## [Directions]
Pull every line holding the word "this" from the data below and copy it.

## [Data for analysis]
------------------------------------------------------------

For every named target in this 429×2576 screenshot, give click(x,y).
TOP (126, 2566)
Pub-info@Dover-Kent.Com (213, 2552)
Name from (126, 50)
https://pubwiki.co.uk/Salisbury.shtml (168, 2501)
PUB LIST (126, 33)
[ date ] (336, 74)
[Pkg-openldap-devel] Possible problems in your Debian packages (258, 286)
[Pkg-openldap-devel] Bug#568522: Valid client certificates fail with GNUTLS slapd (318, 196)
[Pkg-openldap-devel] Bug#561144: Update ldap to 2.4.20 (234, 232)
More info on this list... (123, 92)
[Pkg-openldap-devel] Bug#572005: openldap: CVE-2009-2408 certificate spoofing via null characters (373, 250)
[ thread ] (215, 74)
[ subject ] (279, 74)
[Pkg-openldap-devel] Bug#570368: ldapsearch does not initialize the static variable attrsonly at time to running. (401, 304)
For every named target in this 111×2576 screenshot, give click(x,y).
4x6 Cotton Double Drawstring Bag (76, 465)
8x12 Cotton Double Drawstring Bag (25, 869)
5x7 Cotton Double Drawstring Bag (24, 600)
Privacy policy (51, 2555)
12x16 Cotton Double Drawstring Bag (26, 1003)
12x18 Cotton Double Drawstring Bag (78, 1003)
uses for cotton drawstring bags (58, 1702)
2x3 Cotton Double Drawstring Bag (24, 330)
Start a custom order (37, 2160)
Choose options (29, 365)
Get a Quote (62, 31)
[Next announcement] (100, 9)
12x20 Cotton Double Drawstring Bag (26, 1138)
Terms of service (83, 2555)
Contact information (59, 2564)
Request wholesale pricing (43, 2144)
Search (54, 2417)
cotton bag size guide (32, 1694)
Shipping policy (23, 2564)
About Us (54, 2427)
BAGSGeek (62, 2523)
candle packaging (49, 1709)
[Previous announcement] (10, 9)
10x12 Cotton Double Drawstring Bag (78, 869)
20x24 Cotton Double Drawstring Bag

------------------------------------------------------------

## [Exercise output]
For every named target in this 429×2576 screenshot, give click(x,y).
More info on this list... (123, 92)
For every named target in this 111×2576 screenshot, give click(x,y).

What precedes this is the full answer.